Research highlight

Genetics: Dementia risk may be misestimated in US Latinos

Scientific Reports

December 13, 2018

Distributions of variants of the apolipoprotein E (apoE) gene among a large sample of US Latinos Americans are described in a study in Scientific Reports this week. The findings may have important implications for disease risk estimations in this understudied population.

Variants of the apoE gene may have different effects on various disease risks, such as cognitive decline, Alzheimer’s disease and related dementias. Given their potentially broad impact on health and disease, it is important to characterize the distribution of apoE variants in populations with varied ancenstral backgrounds, such as Latinos, in which previous research has produced inconsistent results.

Hector Gonzalez and colleagues examined genetic information from 10,887 Latinos living in four US metropolitan areas. The authors found that the frequency of the apoE4 gene variant, a risk factor for cognitive decline and Alzheimer’s disease-related dementias, varied with ancestral background. apoE4 frequency was highest in Dominicans (17.5%), followed by Puerto Ricans and Cubans (13.3% and 12.6%, respectively), and lowest in Central Americans, South Americans and Mexicans (approximately 11%).

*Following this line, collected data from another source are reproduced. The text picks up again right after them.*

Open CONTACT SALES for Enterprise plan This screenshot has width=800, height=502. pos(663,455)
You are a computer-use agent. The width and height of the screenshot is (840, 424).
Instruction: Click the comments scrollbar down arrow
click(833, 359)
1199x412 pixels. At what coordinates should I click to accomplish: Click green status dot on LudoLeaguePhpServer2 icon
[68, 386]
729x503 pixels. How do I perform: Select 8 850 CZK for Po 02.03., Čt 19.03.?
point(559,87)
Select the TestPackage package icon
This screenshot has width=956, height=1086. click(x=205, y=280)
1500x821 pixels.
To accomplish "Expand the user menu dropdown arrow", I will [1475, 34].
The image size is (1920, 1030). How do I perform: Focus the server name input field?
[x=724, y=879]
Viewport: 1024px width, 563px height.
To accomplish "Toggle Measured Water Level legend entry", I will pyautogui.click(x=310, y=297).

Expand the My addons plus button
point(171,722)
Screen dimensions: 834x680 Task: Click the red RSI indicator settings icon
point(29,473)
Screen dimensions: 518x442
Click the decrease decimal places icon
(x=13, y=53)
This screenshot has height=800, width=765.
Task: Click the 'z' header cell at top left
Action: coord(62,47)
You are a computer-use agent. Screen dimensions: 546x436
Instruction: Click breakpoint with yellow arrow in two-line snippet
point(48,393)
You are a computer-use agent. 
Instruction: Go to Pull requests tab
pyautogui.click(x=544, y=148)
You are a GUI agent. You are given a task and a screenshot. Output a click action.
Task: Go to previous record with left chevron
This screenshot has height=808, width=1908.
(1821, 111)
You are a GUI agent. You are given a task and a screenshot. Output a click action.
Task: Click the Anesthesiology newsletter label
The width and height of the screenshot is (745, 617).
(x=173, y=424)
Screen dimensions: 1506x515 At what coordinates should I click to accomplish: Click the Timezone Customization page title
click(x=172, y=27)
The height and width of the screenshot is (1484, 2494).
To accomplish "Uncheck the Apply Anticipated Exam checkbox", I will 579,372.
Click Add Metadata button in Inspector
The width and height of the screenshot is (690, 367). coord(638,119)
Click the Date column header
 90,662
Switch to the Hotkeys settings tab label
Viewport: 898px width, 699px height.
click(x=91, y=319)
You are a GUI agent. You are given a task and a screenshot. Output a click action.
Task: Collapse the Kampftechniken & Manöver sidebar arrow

The frequency of the apoE2 variant - a putative resilience factor - was highest among Dominicans (8.6%) and Cubans (6.5%), with South Americans (3.6%) and Mexicans (2.9%) having the lowest frequencies.

The findings underscore the need for large studies of US Latinos with different ancestral backgrounds to better understand the nature of the association between Alzheimer’s disease and variants of apoE in the fastest-growing segment of this US population.